SLEMAN– Untuk mengakomodir masyarakat yang belum tersentuh akses bantuan hukum secara cuma-cuma, dibentuk Pusat Bantuan Hukum (PBH)  DPC  Perhimpunan Advokat Indonesia (Peradi)  Sleman.

Pembentukan PBH DPC Peradi Sleman ditandai dengan pengangkatan pengurus PBH untuk masa jabatan 2017- 2020  di Gedung Pertemuan Unit I Pemda Sleman , Kamis (18/5/2017) malam.

“ PBH ini dibentuk melalui surat keputusan Dewan Pimpinan Nasional Peradi nomor Keb,030/PERADI/DPN/IV/2017  ,” jelas Ketua Panitia Pengangkatan  Pengurus PBH Peradi Sleman , Sapto Nugroho Wusono SH  disela berlangsungnya  acara itu.

Dengan terbentuknya , tambah Sapto  lembaga ini diharapan bisa menjadi sarana  pendampingan, informasi dan pemahaman tentang hukum kepada masyarakat, khususnya bagi warga tidak mampu.

Ketua PBH DPC Peradi Sleman, R Widhie Arie Sulistyo SH menyebutkan usai  pengangkatan  ini  akan segera menyusun program kerja.

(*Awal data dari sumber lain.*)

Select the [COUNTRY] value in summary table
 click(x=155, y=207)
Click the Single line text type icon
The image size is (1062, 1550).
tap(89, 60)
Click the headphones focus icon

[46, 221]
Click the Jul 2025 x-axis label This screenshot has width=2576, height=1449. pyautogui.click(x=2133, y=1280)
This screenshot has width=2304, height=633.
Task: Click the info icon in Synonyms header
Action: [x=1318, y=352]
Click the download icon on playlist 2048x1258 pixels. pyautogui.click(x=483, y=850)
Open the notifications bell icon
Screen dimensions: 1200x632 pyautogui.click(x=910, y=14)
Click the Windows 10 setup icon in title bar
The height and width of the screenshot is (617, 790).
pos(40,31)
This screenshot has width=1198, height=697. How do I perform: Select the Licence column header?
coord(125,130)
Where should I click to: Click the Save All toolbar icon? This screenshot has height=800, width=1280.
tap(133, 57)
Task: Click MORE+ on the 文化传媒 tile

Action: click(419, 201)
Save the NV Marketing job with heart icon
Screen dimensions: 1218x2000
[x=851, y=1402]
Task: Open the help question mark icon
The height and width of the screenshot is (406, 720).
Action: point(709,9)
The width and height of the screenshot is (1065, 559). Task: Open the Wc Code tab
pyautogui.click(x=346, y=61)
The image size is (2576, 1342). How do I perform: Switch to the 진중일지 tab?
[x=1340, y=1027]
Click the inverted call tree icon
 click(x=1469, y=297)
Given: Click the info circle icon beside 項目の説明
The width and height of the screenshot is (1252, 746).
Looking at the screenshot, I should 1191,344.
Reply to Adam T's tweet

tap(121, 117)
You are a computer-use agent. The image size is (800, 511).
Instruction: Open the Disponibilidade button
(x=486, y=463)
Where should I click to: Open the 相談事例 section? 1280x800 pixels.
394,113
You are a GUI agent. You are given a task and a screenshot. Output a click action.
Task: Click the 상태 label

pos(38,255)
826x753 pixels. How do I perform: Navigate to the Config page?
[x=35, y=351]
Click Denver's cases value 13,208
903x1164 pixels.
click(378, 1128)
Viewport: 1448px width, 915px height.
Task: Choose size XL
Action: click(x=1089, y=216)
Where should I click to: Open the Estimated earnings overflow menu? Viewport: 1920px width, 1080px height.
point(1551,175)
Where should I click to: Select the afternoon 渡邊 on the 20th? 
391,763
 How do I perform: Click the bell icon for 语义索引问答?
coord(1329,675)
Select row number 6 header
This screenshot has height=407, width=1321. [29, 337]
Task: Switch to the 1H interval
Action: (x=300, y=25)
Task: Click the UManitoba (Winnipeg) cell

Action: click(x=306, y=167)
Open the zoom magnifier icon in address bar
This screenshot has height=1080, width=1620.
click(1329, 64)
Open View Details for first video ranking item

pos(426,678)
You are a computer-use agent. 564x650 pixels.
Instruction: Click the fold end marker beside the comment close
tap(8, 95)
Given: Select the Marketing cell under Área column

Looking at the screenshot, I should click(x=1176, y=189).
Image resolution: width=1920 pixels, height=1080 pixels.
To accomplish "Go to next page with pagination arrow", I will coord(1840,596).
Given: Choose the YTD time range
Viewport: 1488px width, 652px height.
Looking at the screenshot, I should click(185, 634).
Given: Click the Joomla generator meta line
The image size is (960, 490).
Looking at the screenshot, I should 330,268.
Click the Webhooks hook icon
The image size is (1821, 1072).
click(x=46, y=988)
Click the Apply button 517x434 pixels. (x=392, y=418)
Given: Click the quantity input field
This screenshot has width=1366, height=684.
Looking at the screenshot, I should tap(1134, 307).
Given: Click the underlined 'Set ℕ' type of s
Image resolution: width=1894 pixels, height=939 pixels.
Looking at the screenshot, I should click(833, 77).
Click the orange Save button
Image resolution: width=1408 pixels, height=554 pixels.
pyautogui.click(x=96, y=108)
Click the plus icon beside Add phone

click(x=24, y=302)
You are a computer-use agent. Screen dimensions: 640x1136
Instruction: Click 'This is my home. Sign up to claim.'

“ Segera kita gelar rapat pengurus untuk menyusun program kerja, yang tak kalah pentingnya secepatnya akan kita lakukan komunikasi dan kerjasama dengan aparat penegak hukum terkait, yakni  Jaksa , Polisi dan Hakim ,” tukasnya.

Akses bantuan hukum  gratis , tentunya dengan persyaratan  diantaranya dengan menyertakan Surat Keterangan Tidak Mampu dari Desa setempat .

“ Seperti diamanatkan dalam UU nomor 18 tahun 2003 dan UU nomor 16 tahun 2011 tentang Bantuan Hukum , PBH Peradi Sleman siap memberikan pendampingan dan bantuan hukum secara gratis, tentunya dengan persyaaratan  sesuai regulasi tersebut,” beber dia.

Berikut susunan pengurus PBH Peradi Sleman , Ketua Dewan Penasehat Hariyanto SH dengan anggota Gatot Murwahjudi SH, Sunu W Ciptahutama SH , Pangeri Perangin-Angin SH M.Hum dan Hillarius Ngaji SH.

Sedangkan jajaran Dewan Pengurus , Ketua R Widhie Arie Sulistyo SH, Sekertaris Asnani SH , Bendahara Purwoko SH , dengan anggota Cahyo Irawan SH, Heri Antoro SH , Achmad Deva Permana SH, Setya Utami SH dan Alun Bayu Krisna SH . MH.